4/8 Lord Gore by Jenny Eliuk
Jenny Eliuk, originally born in Calgary, Alberta, has lived in Eagle County for four years. She is primarily a nature and wildlife photographer in both digital and film. While in high school she studied black and white film photography. She slowly changed direction towards digital photography as the film became quite an expensive practice in this new age. However, once she moved to Colorado she was very inspired by the pristine environment and desired to explore this beautiful state. Jenny bought a Digital Single-Lens Reflex Camera (DSLR) and leapt right back in, and began taking classes again. Jenny shot this image of the spectacular Gore Range near the ponds of the Vail Golf Course. She then printed her image onto canvas and applied it to the wooden sled to create Lord Gore.
5/8 Take me Back by Charmayne Bernhardt
Charmayne Bernhardt has been drawing and painting since she was a very young child. She has lived in Vail since the mid-70’s and loves this area for its raw beauty, majestic wildlife, and friendly people. She works in all mediums, but primarily in watercolor. She studied art on a full scholarship at the duCret School of Art, graduating summa cum laude with a B.A. and focus on “Old Masters” education. Her illustrative work may be seen on Vail and Beaver Creek mountains, trailhead signs on the East Vail hiking trails and other U.S. Forest Service parks and Town of Vail illustrations. She also paints the labels for Vail Mountain Coffee & Tea Co., numerous business & restaurant logos, murals, children and medical book illustrations, greeting cards and paintings held in private collections.

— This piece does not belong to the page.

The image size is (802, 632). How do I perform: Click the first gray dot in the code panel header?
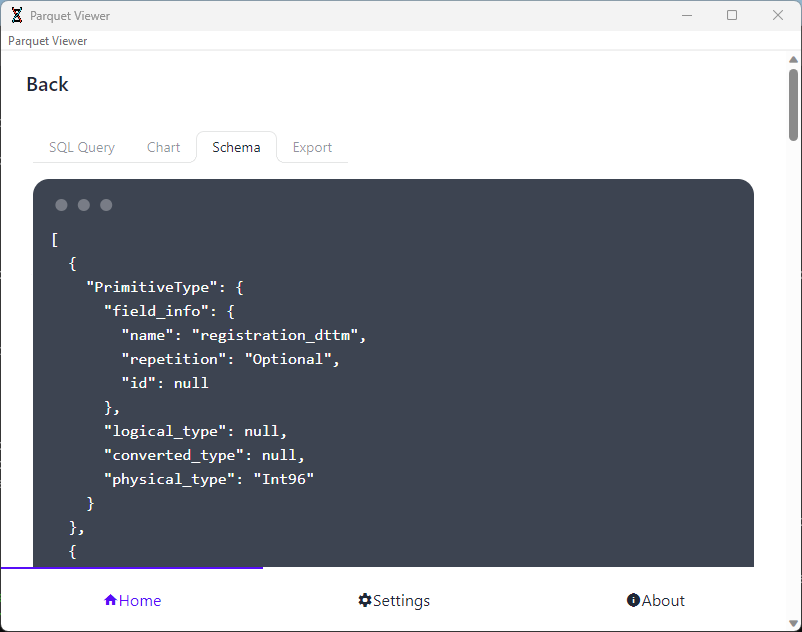tap(61, 205)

6/8 The Challenge by Alee Germiller
Alee Germiller has lived in Colorado for nine years, spending most of her time between Edwards and Denver. At the age of 23, she is an illustrator and painter who occasionally ventures into different media types. Alee practices in watercolor, pencil, ink and acrylic in her traditional work, and favors wildlife art. The Challenge was inspired by the haunting cries of the bull elk and the elk herds she has seen in increasing numbers since moving to Colorado. As this strong young bull pursues an older bull and his harem, their battle cries hang in the cool air for miles; sooner or later, the old bull will have to face his challenger, for better or worse.
7/8 Through the Aspen Grove by Lauren Merrill
Lauren Merrill is the owner of Alpine Arts Center, a community arts center for all ages located just outside of Vail in Edwards, Colorado. Lauren grew up on Long Island, New York, attended The University of Michigan's School of Art and Design, and then moved to the Vail Valley nine years ago for an art teaching position at Vail Mountain School. Her teaching experience and love of the mountains sparked the idea to open Alpine Arts Center two years ago, where Lauren teaches art classes and also pursues her own art career. She is known for painting aspens directly on wood surfaces such as window shutters, doors, and now wooden sleds, all inspired by local Colorado landscapes.

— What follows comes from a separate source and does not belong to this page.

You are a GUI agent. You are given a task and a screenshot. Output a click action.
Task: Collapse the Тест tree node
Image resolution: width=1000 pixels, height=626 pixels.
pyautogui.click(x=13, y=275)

8/8 Waiting for Mom by Jenna Oppenheimer
Jenna Oppenheimer has lived in Eagle County most of her life. At the age of 22, she is an avid painter and a recent graduate of the Art Institute of Colorado in Denver. Regularly favoring watercolor, she occasionally ventures to more challenging mediums such as acrylics, and enjoys experimenting with different canvases. Waiting for Mom was inspired by the bears who often visit her family’s home in Edwards, as well as the vibrant colors of autumn in the Vail valley. This black bear cub waits patiently high in the tree for his mom to return where he is nice and safe, but she is never too far away.